Per Papa Francesco, “la devastazione del creato è una offesa a Dio”. E per questo, in una ora definita “urgente” si appella a tutti i grandi della terra riuniti a Dubai per il COP28, la 28esima conferenza delle parti sul cambiamento climatico organizzata dalle Nazioni Unite. Dopo aver scritto l’enciclica Laudato Si alla vigilia della COP21 di Parigi, e l’esortazione Laudate Deum alla vigilia di questo appuntamento, Papa Francesco decide di spendersi in prima persona.
Il discorso non è pronunciato dal Papa, come avrebbe voluto, ma dal Cardinale Pietro Parolin, Segretario di Stato vaticano, che è andato a rappresentarlo. Il Papa ha dovuto rinunciare al viaggio per via di una bronchite – ha ammesso lui stesso – in via di guarigione, ma che ancora rende rischiosi i robusti sbalzi di temperatura cui sarebbe stato sottoposto negli Emirati.
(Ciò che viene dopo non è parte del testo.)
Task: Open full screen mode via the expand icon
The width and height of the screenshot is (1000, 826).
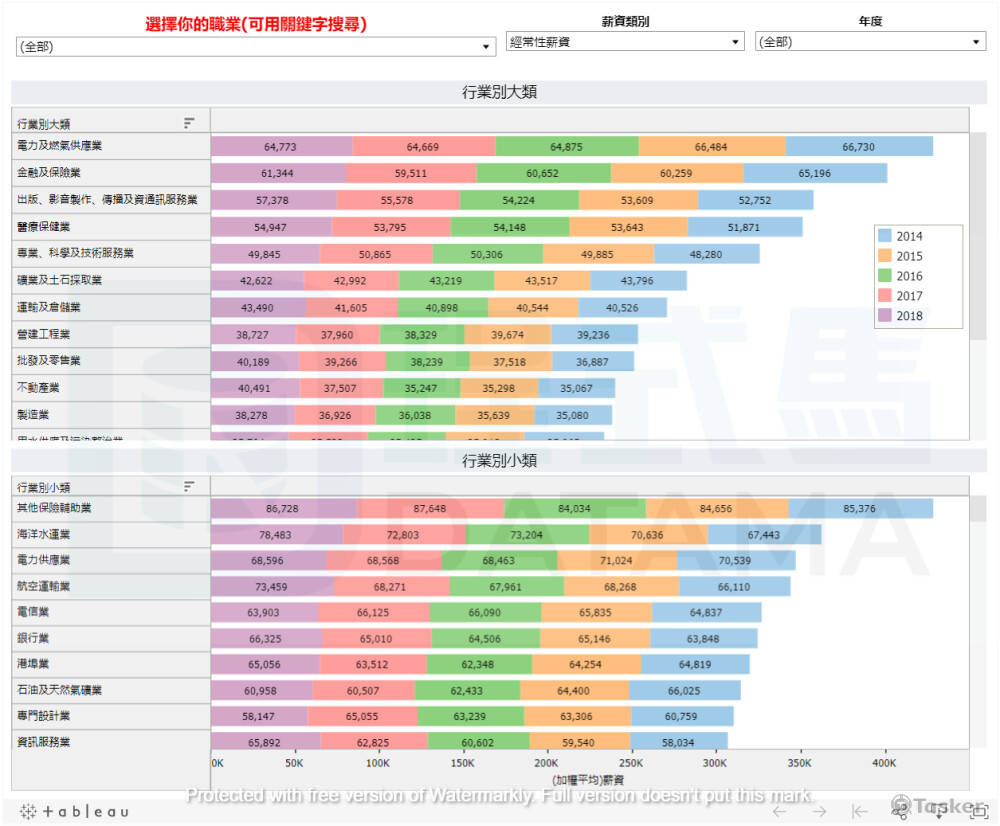Action: pyautogui.click(x=978, y=811)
Il Papa lo scrive: “Non posso essere insieme a voi, come avrei desiderato, ma sono con voi perché l’ora è urgente”. Sottolinea che “la devastazione del creato è un’offesa a Dio, un peccato non solo personale ma strutturale che si riversa sull’essere umano, soprattutto sui più deboli, un grave pericolo che incombe su ciascuno e che rischia di scatenare un conflitto tra le generazioni”.
Addirittura, Papa Francesco chiede se “lavoriamo per una cultura della vita o della morte”, utilizzando le argomentazioni in genere applicate sulle questioni della legislazione della vita come aborto e eutanasia ad un tema più ampio e omnicomprensivo. In sostanza, cultura della vita è, per Papa Francesco, la cultura che sceglie di prendersi cura della casa comune.
“Ascoltiamo – esorta il Papa – il gemere della terra, prestiamo ascolto al grido dei poveri, tendiamo l’orecchio alle speranze dei giovani e ai sogni dei bambini! Abbiamo una grande responsabilità: garantire che il loro futuro non sia negato”.